WRITTEN TASK A
For the write-up on loading S3 tables into BigQuery, state whether each statement below agrees with it. Answer yes or no for each, and quote the deciding words. (i) During the PoC, transfer schedules were viewed and managed in the BigQuery console. (ii) The default write mode is WRITE_APPEND. (iii) The bug fixes were kept only in the internal provider package and were not shared upstream.

We needed a pipeline to ingest Gold tables from S3 into BigQuery. The goal was making mart tables processed in the AWS data lake available for analysis in GCP BigQuery.
BigQuery Data Transfer Service (DTS) fits this purpose. It can load data directly from S3 to BigQuery with no additional compute cost. The question was where to manage DTS scheduling.
PoC Approach and Its Limitations#
During the PoC phase, the priority was getting things working quickly. We created DTS transfer objects as one-time Airflow jobs and let BigQuery itself handle the actual scheduling. Transfer schedules were viewed and managed in the BigQuery console.
It worked, but had operational problems. Transfer scheduling wasn’t integrated into Airflow. Airflow couldn’t tell whether a transfer had completed, couldn’t manage dependencies with downstream tasks, and transfer failures were only visible in the BigQuery console.
An alternative was using BigQuery table sensors — detecting table updates to confirm transfers completed. But this is indirect. You can’t distinguish between a failed transfer, one still in progress, or an empty source path.
We decided that creating and deleting transfer objects on every batch tick, entirely from Airflow, was the structurally correct approach.
Design: Create Per Batch, Delete After Completion#
The core idea is not keeping transfer objects permanently.
- When an Airflow DAG batch tick starts, create a DTS transfer object
- Wait for the transfer to complete (using async/deferrable operators)
- After completion, delete the transfer object
The advantages are clear. Airflow manages the entire transfer lifecycle, so failure detection, retries, and downstream task dependencies all work through Airflow’s existing mechanisms. No ghost transfer objects accumulate in the BigQuery console.
The default write mode is WRITE_TRUNCATE. Each time partition load overwrites existing data, guaranteeing idempotency. Running the same batch multiple times produces identical results.
Implementation#
Apache Airflow’s Google Cloud Provider includes BigQuery DTS operators, but they didn’t quite fit our use case and had unfixed bugs. We customized and fixed several issues, including them in our internal provider package (airfilter-providers). Bug fixes were also submitted as MRs to the upstream Airflow repository.
To use async operators, we added volume mounts to the Airflow triggerer component. The triggerer is the Airflow component that deferrable operators use to wait for external events — in this case, DTS transfer completion.
User Interface#
What users actually need to do is add an S3ToBigQueryLoadConfig object to the configuration file.
S3_LOAD_CONFIG_BY_DAG_ID = S3ToBigQueryLoadConfigByDagIdDict(
dataeng_bigquery_dts_load_dag_v1=[
S3ToBigQueryLoadConfig(
src_s3_path='s3://bucket/schema/table_name',
daily_partition_field='part_dt',
require_partition_filter=True,
time_partition_expiration_days=365,
),
],
)Specify the S3 source path, partition field, and expiration period — the framework handles the rest. Sink dataset and table names default to the last two path elements of the S3 path, with optional sink_dataset and sink_table overrides.

WRITTEN TASK B
Retype the lines of the listing starting at the line that contains "Open the ROMA (ESP) driver link" and ending at the line that contains "(x=498, y=292)", with both of those lines included.

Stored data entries
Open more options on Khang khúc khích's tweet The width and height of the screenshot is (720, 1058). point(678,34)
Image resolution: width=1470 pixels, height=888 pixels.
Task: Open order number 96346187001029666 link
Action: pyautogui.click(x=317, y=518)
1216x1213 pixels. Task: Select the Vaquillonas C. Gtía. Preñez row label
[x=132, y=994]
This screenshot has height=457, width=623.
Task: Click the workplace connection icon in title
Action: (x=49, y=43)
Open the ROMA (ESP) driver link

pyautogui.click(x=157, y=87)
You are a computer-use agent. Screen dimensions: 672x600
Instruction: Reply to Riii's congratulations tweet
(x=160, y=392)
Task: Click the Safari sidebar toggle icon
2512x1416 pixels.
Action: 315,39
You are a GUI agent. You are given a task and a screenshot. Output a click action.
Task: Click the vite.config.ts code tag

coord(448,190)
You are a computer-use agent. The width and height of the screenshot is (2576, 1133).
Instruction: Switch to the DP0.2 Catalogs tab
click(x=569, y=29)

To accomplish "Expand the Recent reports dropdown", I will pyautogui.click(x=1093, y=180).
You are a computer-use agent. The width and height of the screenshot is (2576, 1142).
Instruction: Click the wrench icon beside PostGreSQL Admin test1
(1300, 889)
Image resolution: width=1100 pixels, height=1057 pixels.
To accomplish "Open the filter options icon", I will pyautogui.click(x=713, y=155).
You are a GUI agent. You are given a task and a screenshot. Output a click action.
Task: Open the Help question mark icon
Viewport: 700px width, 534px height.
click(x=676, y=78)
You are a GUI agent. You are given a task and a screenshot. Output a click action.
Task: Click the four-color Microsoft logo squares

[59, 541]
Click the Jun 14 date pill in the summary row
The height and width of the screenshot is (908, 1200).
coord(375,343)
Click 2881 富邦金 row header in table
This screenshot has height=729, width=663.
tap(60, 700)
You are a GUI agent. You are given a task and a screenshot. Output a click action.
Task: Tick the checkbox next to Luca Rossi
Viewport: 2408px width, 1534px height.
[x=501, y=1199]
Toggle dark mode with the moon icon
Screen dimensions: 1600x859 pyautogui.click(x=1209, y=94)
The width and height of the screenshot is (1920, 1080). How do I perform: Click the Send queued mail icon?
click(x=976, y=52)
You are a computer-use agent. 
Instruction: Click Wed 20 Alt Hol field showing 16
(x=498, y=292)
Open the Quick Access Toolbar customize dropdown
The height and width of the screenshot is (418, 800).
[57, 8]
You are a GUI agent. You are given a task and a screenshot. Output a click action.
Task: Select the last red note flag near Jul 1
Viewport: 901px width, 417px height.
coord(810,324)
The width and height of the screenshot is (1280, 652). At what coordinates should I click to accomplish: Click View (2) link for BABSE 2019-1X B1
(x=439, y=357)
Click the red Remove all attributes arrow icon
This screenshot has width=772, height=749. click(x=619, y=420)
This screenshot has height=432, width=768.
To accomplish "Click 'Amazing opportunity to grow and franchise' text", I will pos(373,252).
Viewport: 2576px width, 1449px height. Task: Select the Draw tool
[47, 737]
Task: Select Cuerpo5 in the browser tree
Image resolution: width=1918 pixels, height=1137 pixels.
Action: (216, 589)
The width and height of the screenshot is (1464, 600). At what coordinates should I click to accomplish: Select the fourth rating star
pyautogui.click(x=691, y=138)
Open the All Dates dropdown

TASK RESPONSE A
(i) Yes: "Transfer schedules were viewed and managed in the BigQuery console."
(ii) No: "The default write mode is WRITE_TRUNCATE."
(iii) No: "Bug fixes were also submitted as MRs to the upstream Airflow repository."

TASK RESPONSE B
Open the ROMA (ESP) driver link

pyautogui.click(x=157, y=87)
You are a computer-use agent. Screen dimensions: 672x600
Instruction: Reply to Riii's congratulations tweet
(x=160, y=392)
Task: Click the Safari sidebar toggle icon
2512x1416 pixels.
Action: 315,39
You are a GUI agent. You are given a task and a screenshot. Output a click action.
Task: Click the vite.config.ts code tag

coord(448,190)
You are a computer-use agent. The width and height of the screenshot is (2576, 1133).
Instruction: Switch to the DP0.2 Catalogs tab
click(x=569, y=29)

To accomplish "Expand the Recent reports dropdown", I will pyautogui.click(x=1093, y=180).
You are a computer-use agent. The width and height of the screenshot is (2576, 1142).
Instruction: Click the wrench icon beside PostGreSQL Admin test1
(1300, 889)
Image resolution: width=1100 pixels, height=1057 pixels.
To accomplish "Open the filter options icon", I will pyautogui.click(x=713, y=155).
You are a GUI agent. You are given a task and a screenshot. Output a click action.
Task: Open the Help question mark icon
Viewport: 700px width, 534px height.
click(x=676, y=78)
You are a GUI agent. You are given a task and a screenshot. Output a click action.
Task: Click the four-color Microsoft logo squares

[59, 541]
Click the Jun 14 date pill in the summary row
The height and width of the screenshot is (908, 1200).
coord(375,343)
Click 2881 富邦金 row header in table
This screenshot has height=729, width=663.
tap(60, 700)
You are a GUI agent. You are given a task and a screenshot. Output a click action.
Task: Tick the checkbox next to Luca Rossi
Viewport: 2408px width, 1534px height.
[x=501, y=1199]
Toggle dark mode with the moon icon
Screen dimensions: 1600x859 pyautogui.click(x=1209, y=94)
The width and height of the screenshot is (1920, 1080). How do I perform: Click the Send queued mail icon?
click(x=976, y=52)
You are a computer-use agent. 
Instruction: Click Wed 20 Alt Hol field showing 16
(x=498, y=292)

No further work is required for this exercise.